I also wish I could say I was a trooper this time. But plenty of complaining and groaning was heard in our house this weekend. Some of it was the usual sibling bickerings and complaints about boredom or having to clean up after themselves, but most of it was mine.

I am very thankful for a non-complaining, non-groaning husband who spent his weekend doing double-duty on the kid care plus meal preparation plus yardwork plus everything else that happens around here on a typical weekend. He's the trooper!

And now I hope to enjoy the rest of the month of May without dwelling on June 1. Please pray that I have the physical and emotional strength to do this again in 16 days.

Halfway done!

As of today, my 12 weeks of chemotherapy are halfway done. WHEW! In fact, today and tomorrow are "bonus days" since the next infusion was moved from today to this coming Wednesday. Just think, right now I should be sitting in that chair hooked up to an i.v., as nurses hover nearby checking my progress and commenting on my choice of reading material (seriously!). Instead, I am home and normal* this morning. The day's plan includes a 3-mile jog, a sushi lunch rendezvous with my husband, and an afternoon prayer with my dear prayer buddies. What a gift compared to what should have been!

Sadly, my relief over the halfway point is still overshadowed by the dread of the next round. The symptoms may be temporary -- the extreme exhaustion and flu-like aches last about 5 days and then I'm back to normal* (I love normal*!) -- but it's still hard to feel side-lined from life and nearly useless in my home and family and world.

Last week I helped chaperone my daughter's kindergarten field trip to a nursing home where the children sang and presented handmade gifts to the residents. My post-chemo days of fatigue and feeling useless made the visit more poignant than it has in past years. While interacting with the residents -- all living in a nursing home, many confined to wheelchairs, some unable to speak or engage in a conversation, one curled up with a baby doll and seemingly unable to engage with anything else in her environment -- I considered what lies ahead for many of us who (God willing) will live our full life expectancy. We will reach a point in which we are sidelined from our brand of normal. We reach a point in which we no longer contribute in a way the world, and perhaps we ourselves, consider valuable. This could be a disturbing thought, but it's a reminder that our sense of value should not come from our performance on the world's stage, not from a sense of contributing or accomplishing or succeeding. Our value must come from our identity as children of God. That's the one lasting thing, when your body and mind give out, when you cannot do what you want to do: you are still loved, so loved, by God.

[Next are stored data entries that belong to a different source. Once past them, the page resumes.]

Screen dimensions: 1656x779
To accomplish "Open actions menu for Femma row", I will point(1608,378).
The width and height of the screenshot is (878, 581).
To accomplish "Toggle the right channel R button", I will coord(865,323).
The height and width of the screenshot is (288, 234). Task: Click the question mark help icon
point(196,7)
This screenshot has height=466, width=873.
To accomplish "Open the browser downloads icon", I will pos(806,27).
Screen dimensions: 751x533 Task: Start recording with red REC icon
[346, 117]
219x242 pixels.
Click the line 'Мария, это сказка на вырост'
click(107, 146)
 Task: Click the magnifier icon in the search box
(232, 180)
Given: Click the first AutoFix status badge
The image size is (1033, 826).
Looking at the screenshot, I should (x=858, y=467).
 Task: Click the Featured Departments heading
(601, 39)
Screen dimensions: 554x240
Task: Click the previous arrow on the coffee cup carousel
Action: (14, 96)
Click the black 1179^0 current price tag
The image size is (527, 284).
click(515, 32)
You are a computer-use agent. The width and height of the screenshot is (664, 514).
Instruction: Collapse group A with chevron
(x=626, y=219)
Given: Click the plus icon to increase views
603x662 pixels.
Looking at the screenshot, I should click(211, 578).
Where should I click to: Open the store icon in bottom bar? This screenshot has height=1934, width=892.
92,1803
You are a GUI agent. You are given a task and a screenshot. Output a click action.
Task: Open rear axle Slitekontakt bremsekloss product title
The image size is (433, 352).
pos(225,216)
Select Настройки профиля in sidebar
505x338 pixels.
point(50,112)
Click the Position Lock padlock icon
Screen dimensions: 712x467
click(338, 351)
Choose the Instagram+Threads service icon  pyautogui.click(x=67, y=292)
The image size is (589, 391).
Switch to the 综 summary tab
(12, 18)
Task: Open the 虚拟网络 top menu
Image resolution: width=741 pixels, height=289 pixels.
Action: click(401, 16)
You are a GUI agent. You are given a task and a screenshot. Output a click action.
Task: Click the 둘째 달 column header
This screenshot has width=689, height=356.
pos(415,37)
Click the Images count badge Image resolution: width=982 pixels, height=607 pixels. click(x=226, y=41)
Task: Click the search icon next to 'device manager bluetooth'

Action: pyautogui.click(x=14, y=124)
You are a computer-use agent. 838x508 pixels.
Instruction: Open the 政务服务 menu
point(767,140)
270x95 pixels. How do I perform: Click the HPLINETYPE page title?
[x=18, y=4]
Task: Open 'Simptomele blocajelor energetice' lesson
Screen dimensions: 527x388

 *Well, normal except that I'm bald. That will never feel normal. Every time I look in my closet, there's this moment of shock when I see my wig sitting there. It's not a nice kind of shock, the oh-how-sweet-someone-got-me-a-lhasa-apso-puppy kind of shock. It's the yikes-someone's-been-scalped-in-my-closet kind. Shocking.
Incidentally, I learned yesterday that first grade boys find wigs and baldness very interesting. The boys in the Sunday school class I team-teach had so many questions when I showed up after many weeks' absence: "Are you really bald?" "Is that really a wig?" "Does it feel like real hair?" Of course, I obliged by letting them pet the lhasa apso on the head and by peeling a corner of it off my head to prove I'm really, honestly bald underneath it. It's nice to be appreciated by first grade boys. One of the most mischievous (and most curious about wigs) then spent the lesson cuddled up next to me, as if the whole wig thing made me very endearing.